— START Provided text —

[The HTML version of this Summary is available at http://www.python.org/dev/summary/2005-09-16_2005-09-30.html]
We have two quotes this week, one each from the two biggest threads of this fortnight: concurrency and conditional expressions. The first quote, from Donovan Barda, puts Python's approach to threading into perspective:
The reality is threads were invented as a low overhead way of easily implementing concurrent applications... ON A SINGLE PROCESSOR. Taking into account threading's limitations and objectives, Python's GIL is the best way to support threads. When hardware (seriously) moves to multiple processors, other concurrency models will start to shine.
Our second QOTF, by yours truly (hey, who could refuse a nomination from Guido?), is a not-so-subtle reminder to leave syntax decisions to Guido:
Please no more syntax proposals! ... We need to leave the syntax to Guido. We've already proved that ... we can't as a community agree on a syntax. That's what we have a BDFL for. =)
Martin v. Löwis discovered that a little more than a MiB could be saved in the size of Python installer by using LZX:21 instead of the standard MSZIP when compressing the CAB file. After confirmation from several testers that the new format worked, the change (for Python 2.4.2 and beyond) was made.
Raymond Hettinger proposed that the and and or operators be modified in Python 3.0 to produce only booleans instead of producing objects, motivating this proposal in part by the common (mis-)use of <cond> and <true-expr> or <false-expr> to emulate a conditional expression. In response, Guido suggested that that the conditional expression discussion of PEP 308 be reopened. This time around, people seemed almost unanimously in support of adding a conditional expression, though as before they disagreed on syntax. Fortunately, this time Guido cut the discussion short and pronounced a new syntax: <true-expr> if <cond> else <false-expr>. Although it has not been implemented yet, the plan is for it to appear in Python 2.5.
Once again, the subject of removing the global interpreter lock (GIL) came up. Sokolov Yura suggested that the GIL be replaced with a system where there are thread-local GILs that cooperate to share writing; Martin v. Löwis suggested that he try to implement his ideas, and predicted that he would find that doing so would be a lot of work, would require changes to all extension modules (likely to introduce new bugs, particularly race conditions), and possibly decrease performance. This kicked off several long threads about multi-processor coding.

— END Provided text —
— START Dataset excerpts —

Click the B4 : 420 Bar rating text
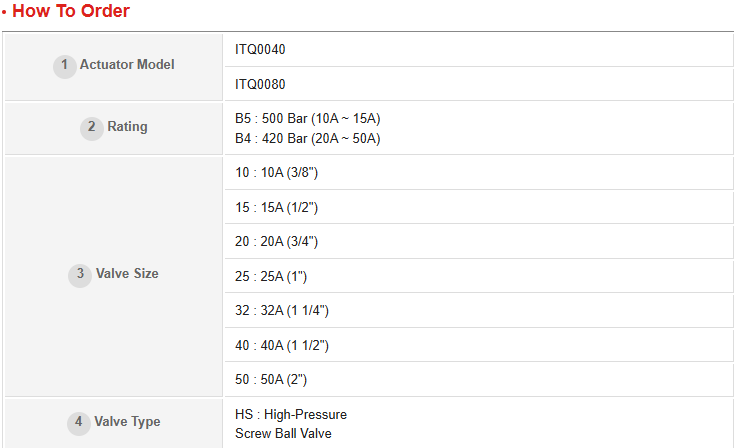The height and width of the screenshot is (448, 734). point(307,138)
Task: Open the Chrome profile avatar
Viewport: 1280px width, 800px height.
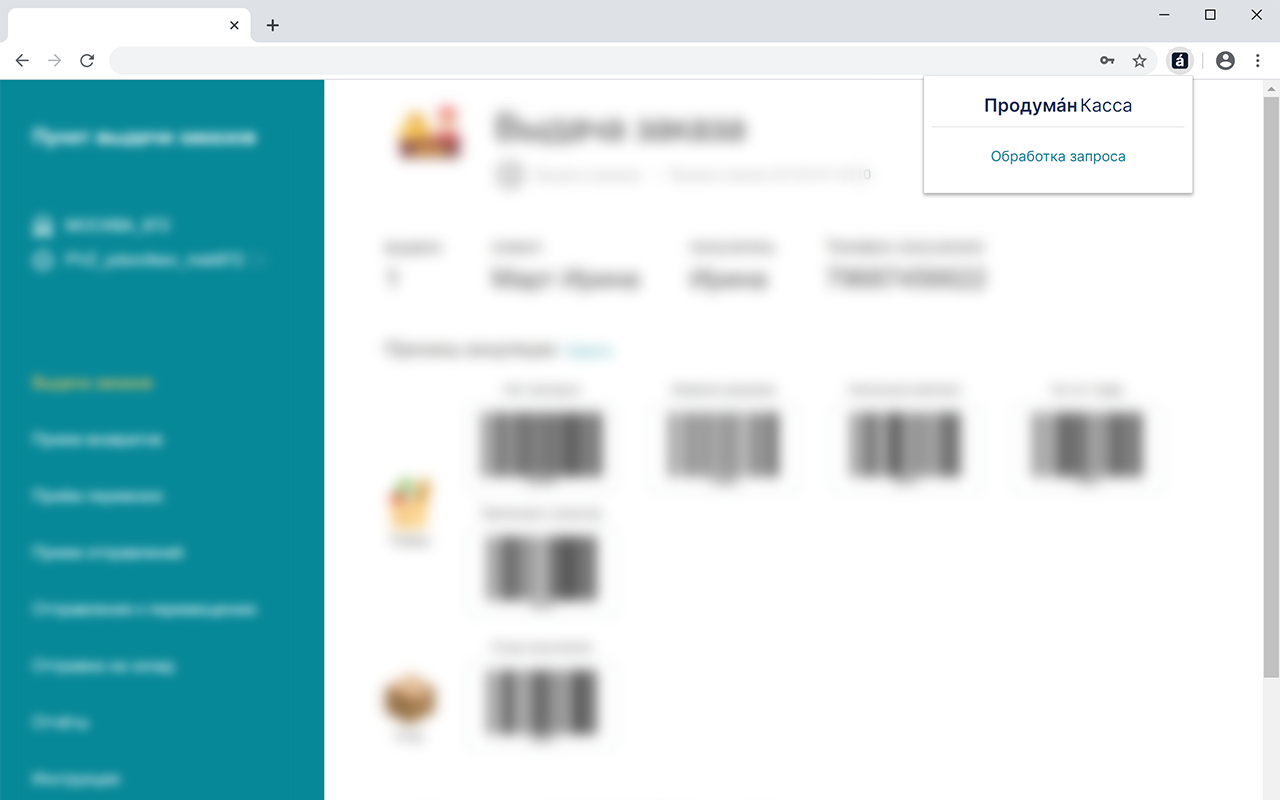Action: (x=1225, y=61)
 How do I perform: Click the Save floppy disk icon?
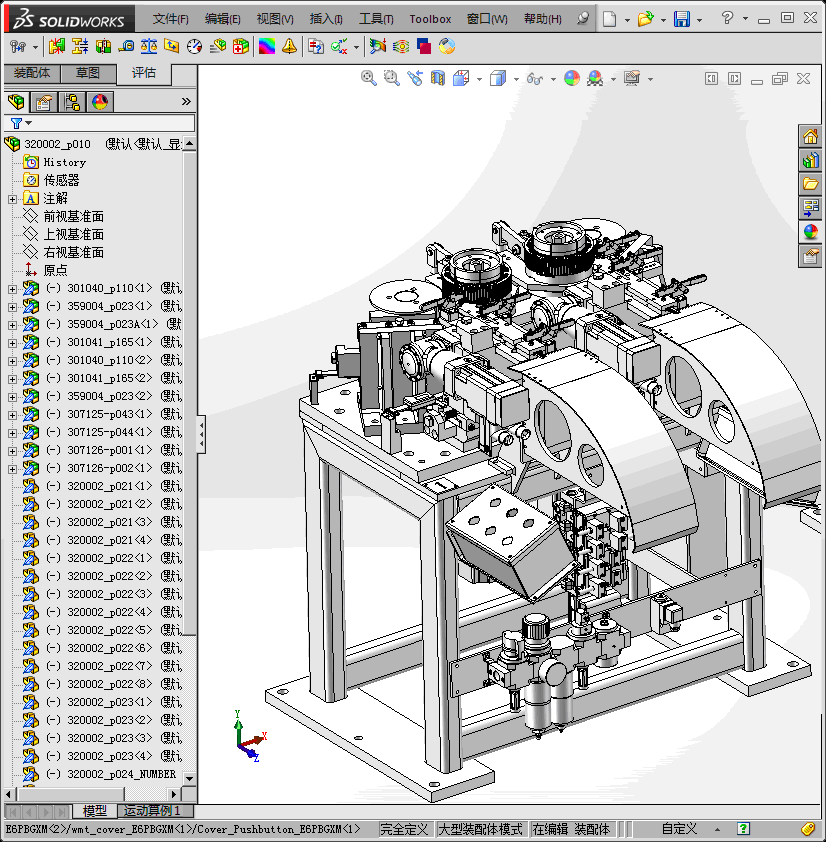pos(682,19)
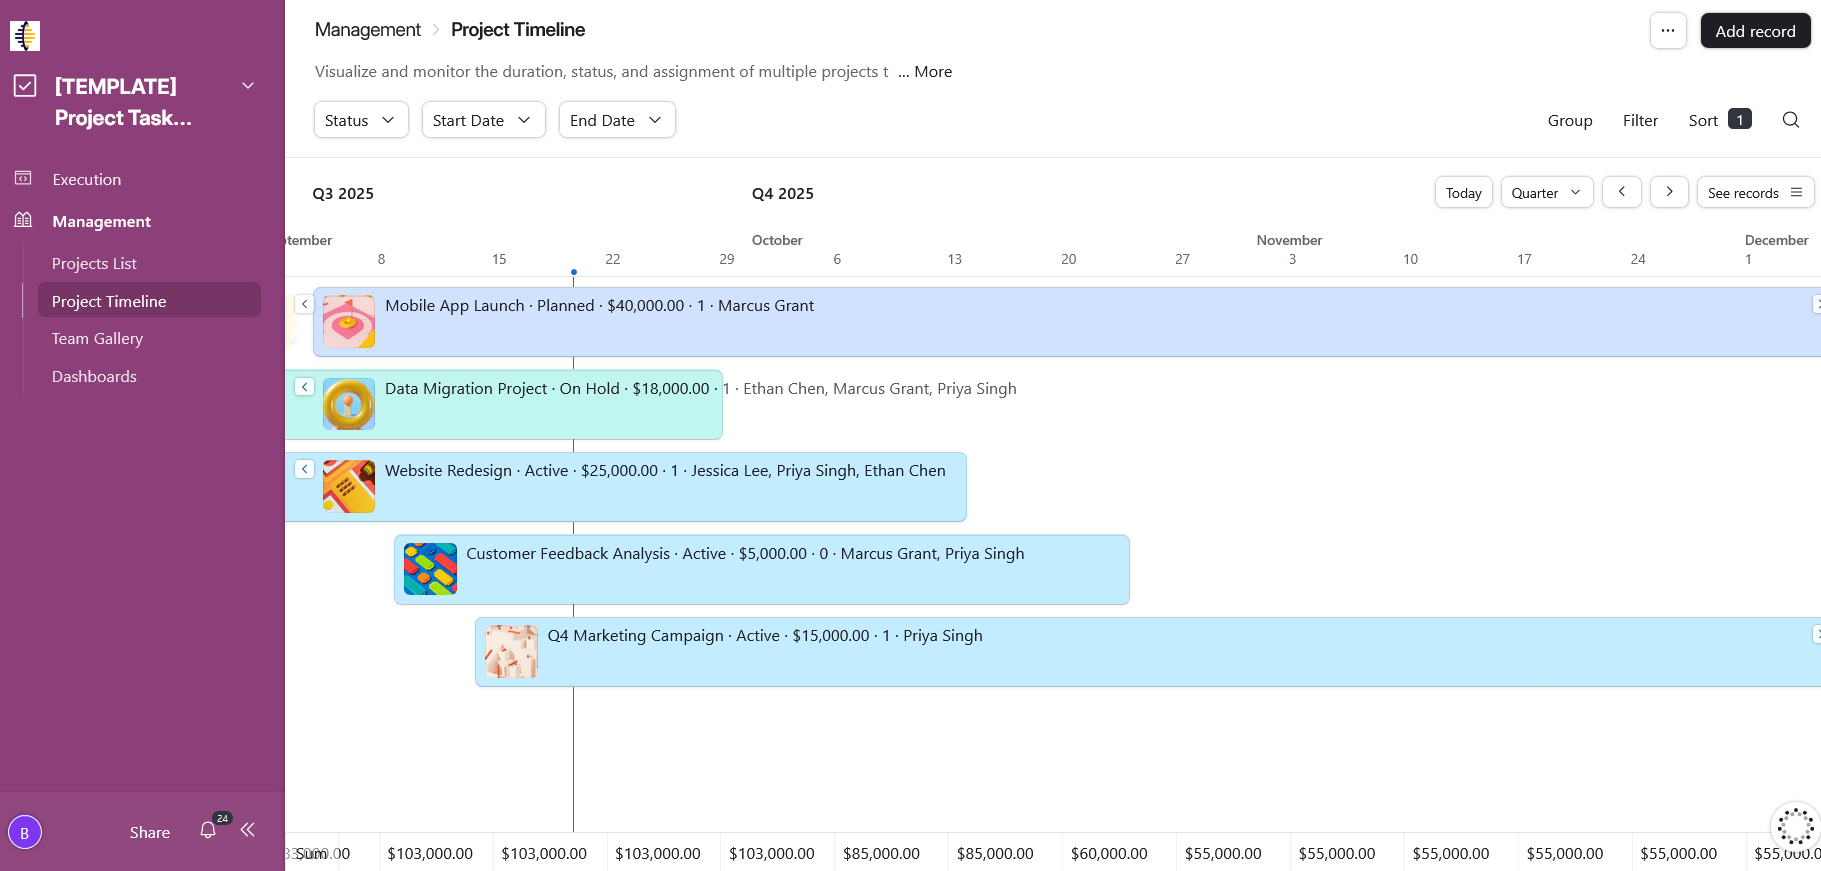Collapse the sidebar with double-chevron icon
1821x871 pixels.
248,830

— END Dataset excerpts —

_Prompt_
Reproduce verbatim the passage of the Python development summary starting with "Once again, the" and going on through "about multi-processor coding.".

_Result below_
Once again, the subject of removing the global interpreter lock (GIL) came up. Sokolov Yura suggested that the GIL be replaced with a system where there are thread-local GILs that cooperate to share writing; Martin v. Löwis suggested that he try to implement his ideas, and predicted that he would find that doing so would be a lot of work, would require changes to all extension modules (likely to introduce new bugs, particularly race conditions), and possibly decrease performance. This kicked off several long threads about multi-processor coding.